Background: COVID-19 and influenza can both lead to acute kidney injury (AKI) as a common complication. However, no meta-analysis has been conducted to directly compare the incidence of AKI between hospitalized patients with COVID-19 and influenza. The objective of our study aims to investigate the incidence and outcomes of AKI among hospitalized patients between these two groups. Materials and methods: A systematic search of PubMed, Embase, and Cochrane databases was conducted from December 2019 to August 2023 to identify studies examining AKI and clinical outcomes among hospitalized patients with COVID-19 and influenza. The primary outcome of interest was the incidence of AKI, while secondary outcomes included in-hospital mortality, recovery from AKI, hospital and ICU stay duration.
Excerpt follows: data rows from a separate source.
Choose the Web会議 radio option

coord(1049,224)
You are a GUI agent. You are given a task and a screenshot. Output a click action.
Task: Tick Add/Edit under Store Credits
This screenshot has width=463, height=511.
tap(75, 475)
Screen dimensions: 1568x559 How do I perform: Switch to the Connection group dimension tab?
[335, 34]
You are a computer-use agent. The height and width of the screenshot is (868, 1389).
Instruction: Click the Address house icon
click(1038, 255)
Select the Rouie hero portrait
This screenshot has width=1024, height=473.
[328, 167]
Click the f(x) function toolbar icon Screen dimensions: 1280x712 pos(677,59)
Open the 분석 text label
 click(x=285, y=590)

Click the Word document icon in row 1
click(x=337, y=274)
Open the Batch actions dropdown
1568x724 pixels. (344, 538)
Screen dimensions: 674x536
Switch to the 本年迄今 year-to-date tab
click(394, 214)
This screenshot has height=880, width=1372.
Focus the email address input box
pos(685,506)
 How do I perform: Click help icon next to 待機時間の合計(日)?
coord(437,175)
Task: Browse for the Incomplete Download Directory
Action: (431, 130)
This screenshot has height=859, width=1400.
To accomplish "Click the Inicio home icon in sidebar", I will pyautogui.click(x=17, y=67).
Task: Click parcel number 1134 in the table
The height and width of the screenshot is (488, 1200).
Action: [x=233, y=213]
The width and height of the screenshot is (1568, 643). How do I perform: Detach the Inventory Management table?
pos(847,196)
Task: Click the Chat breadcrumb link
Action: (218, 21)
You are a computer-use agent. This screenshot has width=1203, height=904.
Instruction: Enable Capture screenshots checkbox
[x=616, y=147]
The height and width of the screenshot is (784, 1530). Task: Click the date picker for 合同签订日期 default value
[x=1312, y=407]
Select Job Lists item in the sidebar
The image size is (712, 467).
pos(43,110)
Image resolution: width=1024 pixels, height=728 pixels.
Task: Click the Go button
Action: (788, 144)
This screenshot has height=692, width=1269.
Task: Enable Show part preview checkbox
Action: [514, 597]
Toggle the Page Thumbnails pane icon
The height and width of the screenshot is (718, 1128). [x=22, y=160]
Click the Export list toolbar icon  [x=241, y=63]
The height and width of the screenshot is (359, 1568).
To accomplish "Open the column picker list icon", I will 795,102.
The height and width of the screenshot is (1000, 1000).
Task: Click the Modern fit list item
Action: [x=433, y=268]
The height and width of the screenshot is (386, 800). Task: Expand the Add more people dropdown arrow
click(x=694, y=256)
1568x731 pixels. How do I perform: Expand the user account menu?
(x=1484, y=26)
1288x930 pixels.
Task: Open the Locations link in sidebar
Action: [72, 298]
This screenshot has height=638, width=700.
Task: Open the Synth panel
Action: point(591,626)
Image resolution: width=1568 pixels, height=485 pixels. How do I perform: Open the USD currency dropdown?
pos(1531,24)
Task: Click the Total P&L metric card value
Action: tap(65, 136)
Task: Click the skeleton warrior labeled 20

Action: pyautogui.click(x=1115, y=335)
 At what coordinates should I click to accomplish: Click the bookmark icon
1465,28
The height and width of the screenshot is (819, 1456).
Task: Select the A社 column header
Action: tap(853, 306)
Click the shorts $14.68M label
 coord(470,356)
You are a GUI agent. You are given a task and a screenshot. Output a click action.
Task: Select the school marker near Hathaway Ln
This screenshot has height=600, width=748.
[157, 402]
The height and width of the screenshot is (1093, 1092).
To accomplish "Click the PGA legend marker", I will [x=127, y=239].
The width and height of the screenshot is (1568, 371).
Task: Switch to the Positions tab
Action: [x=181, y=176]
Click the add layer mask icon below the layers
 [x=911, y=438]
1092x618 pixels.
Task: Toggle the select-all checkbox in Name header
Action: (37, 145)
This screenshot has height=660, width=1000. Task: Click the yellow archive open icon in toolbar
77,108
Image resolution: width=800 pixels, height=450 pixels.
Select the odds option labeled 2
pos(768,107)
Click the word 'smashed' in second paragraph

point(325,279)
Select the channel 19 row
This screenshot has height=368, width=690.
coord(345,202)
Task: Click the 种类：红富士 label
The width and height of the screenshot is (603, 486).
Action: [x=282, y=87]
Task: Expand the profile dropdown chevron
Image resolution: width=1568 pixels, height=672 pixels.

The quality of evidence was evaluated using Cochrane and GRADE methods. Results: Twelve retrospective cohort studies, involving 17,618 hospitalized patients with COVID-19 and influenza, were analyzed. COVID-19 patients showed higher AKI incidence (29.37% vs. 20.98%, OR: 1.67, 95% CI 1.56-1.80, p < 0.01, I2 = 92.42%), and in-hospital mortality (30.95% vs. 5.51%, OR: 8.16, 95% CI 6.17-10.80, p < 0.01, I2 = 84.92%) compared to influenza patients with AKI. Recovery from AKI was lower in COVID-19 patients (57.02% vs., 80.23%, OR: 0.33, 95% CI 0.27-0.40, p < 0.01, I2 = 85.17%). COVID-19 patients also had a longer hospital stay (SMD: 0.69, 95% CI 0.65-0.72, p < 0.01, I2 = 98.94%) and longer ICU stay (SMD: 0.61, 95% CI 0.50-0.73, p < 0.01, I2 = 94.80%) than influenza patients. In our study, evidence quality was high (NOS score 7-9), with low certainty for AKI incidence and moderate certainty for recovery form AKI by GRADE assessment. Conclusion: COVID-19 patients had higher risk of developing AKI, experiencing in-hospital mortality, and enduring prolonged hospital/ICU stays in comparison to influenza patients. Additionally, the likelihood of AKI recovery was lower among COVID-19 patients.